Both moments are simple and meaningful and they feel authentic because of it. That said, the actors are instrumental in making those moments land as well as they do. Admittedly, Tatum has an advantage since Blunt wrote the character as a sort of alternate timeline version of the actor. He gives Jimmy a quiet, somewhat beaten down pride here that makes it easy to believe he’s just a normal blue collar guy with the beginnings of a beer belly. As members of showbiz families, Waterston and Keough perhaps have to do a little more work to deliver their all-American vibes (though the latter possibly less so as the granddaughter of Elvis), but they’re just as convincing.

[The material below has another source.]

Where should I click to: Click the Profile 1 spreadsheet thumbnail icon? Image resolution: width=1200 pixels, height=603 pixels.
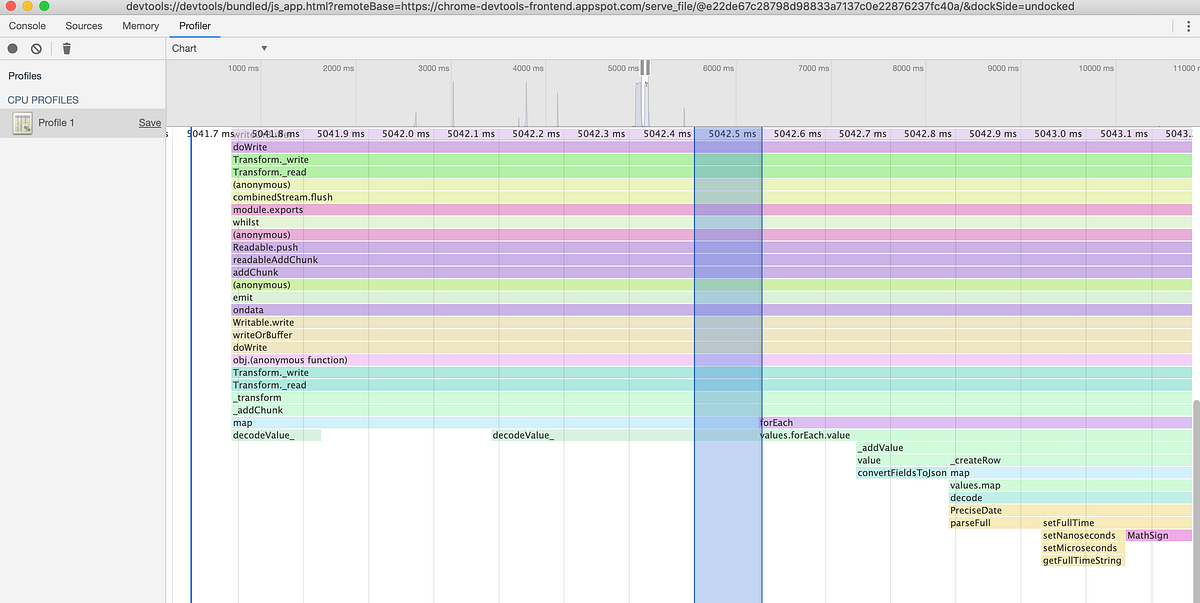[x=22, y=122]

In fact, the only performance that doesn’t quite work is Daniel Craig as Joe Bang. On some level, Craig can’t necessarily be blamed for wanting to have a little fun. Joe is eccentric, but he’s also a competent explosives expert. The problem lies in the tone. Joe (and to an even bigger degree, his brothers) is supposed to come off as a hick, but it’s not entirely clear whether that characterization is loving or mocking. Regardless, the character doesn’t mesh tonally with the rest of the characters, but that dissonance is only part of the reason the film feels so uneven.
What makes the Ocean’s trilogy so much fun is the way it feels like it’s constantly tricking the audience, surprising them with how clever the criminals are. Blunt attempts to do the same here, but it’s harder to believe because the movie so frequently depicts the characters as dunces. Take the moment in the middle of the heist when Jimmy and the Bang brothers argue about the “moral” reasons for pulling off the robbery. It’s supposed to be funny, but it comes off as a time-wasting tactic to keep us from noticing that the robbery isn’t all that complex. Worse, when the ultimate trick is finally revealed, it feels like a letdown because we spend too much time focusing on the build-up and the aftermath.
What made Soderbergh’s previous heist films so enjoyable was the sense that they were meticulously constructed, like an expensive time-piece. Logan Lucky, on the other hand, feels like a cheap knockoff. That said, the film has some wonderful moments. However, none of them have to do with the heist. Instead, they’re the character beats in between. Shame they couldn’t be trusted to stand on their own without all the backwoods, safe-cracking shenanigans.